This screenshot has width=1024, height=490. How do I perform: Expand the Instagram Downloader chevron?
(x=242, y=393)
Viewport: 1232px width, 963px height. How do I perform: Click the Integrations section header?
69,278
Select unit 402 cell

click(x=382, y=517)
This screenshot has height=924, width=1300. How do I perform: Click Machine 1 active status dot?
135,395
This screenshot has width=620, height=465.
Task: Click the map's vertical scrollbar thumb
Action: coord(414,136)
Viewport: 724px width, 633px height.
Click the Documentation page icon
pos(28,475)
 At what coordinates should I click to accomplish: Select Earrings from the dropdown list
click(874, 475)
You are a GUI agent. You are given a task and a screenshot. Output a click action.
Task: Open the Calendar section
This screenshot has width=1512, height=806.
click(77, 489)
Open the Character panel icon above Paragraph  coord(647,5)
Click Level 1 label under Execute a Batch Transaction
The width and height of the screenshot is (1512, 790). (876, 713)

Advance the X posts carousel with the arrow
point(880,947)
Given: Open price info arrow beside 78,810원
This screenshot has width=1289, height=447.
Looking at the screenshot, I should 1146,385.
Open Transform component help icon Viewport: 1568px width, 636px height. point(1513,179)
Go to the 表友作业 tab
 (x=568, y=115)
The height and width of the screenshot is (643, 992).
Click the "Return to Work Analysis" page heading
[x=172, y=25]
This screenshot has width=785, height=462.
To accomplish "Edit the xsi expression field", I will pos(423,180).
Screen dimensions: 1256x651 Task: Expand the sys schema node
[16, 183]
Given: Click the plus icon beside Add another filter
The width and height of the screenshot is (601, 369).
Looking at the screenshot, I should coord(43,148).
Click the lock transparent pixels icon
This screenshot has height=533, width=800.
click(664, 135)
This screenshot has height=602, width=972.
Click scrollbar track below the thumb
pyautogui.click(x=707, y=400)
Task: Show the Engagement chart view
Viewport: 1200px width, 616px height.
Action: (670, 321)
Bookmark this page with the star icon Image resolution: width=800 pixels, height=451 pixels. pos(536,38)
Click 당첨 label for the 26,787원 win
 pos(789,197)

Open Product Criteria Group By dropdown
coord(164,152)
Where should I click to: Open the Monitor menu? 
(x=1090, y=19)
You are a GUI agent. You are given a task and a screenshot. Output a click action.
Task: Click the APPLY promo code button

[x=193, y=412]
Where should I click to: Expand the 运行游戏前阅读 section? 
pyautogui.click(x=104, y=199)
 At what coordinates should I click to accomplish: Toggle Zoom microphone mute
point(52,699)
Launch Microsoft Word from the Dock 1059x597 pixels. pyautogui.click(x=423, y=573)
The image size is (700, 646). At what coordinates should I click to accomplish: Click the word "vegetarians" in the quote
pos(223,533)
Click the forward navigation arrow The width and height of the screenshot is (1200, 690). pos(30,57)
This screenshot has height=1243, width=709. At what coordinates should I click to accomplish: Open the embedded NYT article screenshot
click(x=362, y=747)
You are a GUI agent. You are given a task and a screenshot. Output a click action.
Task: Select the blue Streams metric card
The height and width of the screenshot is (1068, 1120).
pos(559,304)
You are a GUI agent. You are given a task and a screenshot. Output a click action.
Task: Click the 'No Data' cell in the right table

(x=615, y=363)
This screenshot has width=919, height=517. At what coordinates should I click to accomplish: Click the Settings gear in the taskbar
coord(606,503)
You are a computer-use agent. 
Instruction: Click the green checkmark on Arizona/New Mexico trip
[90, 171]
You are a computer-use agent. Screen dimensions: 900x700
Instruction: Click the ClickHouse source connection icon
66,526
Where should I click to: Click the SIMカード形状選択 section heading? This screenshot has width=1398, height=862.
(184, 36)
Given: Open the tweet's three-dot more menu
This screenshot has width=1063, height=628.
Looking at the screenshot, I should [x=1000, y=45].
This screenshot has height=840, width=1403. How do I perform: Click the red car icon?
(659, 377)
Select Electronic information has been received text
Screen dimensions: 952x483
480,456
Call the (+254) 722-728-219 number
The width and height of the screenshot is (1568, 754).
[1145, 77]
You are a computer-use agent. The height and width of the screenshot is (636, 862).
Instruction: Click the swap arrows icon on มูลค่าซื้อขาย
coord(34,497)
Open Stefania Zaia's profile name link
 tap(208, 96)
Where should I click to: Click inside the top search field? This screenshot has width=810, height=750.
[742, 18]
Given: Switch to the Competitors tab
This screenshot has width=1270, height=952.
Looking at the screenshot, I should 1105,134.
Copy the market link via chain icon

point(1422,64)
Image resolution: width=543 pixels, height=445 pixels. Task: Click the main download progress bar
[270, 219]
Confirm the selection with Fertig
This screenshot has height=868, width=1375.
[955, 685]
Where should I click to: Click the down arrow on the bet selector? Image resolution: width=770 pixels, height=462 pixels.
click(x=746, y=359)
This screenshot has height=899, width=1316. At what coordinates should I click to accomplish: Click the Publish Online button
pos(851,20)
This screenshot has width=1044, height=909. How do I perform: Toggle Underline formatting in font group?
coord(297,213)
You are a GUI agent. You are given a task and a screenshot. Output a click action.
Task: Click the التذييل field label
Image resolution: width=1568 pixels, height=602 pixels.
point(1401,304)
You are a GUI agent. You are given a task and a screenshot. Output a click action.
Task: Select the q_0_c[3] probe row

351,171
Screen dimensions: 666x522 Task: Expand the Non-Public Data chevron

++++++++

The answer must be every line of the records that contains the word "beside".

--- Response area ---
Given: Open price info arrow beside 78,810원
Given: Click the plus icon beside Add another filter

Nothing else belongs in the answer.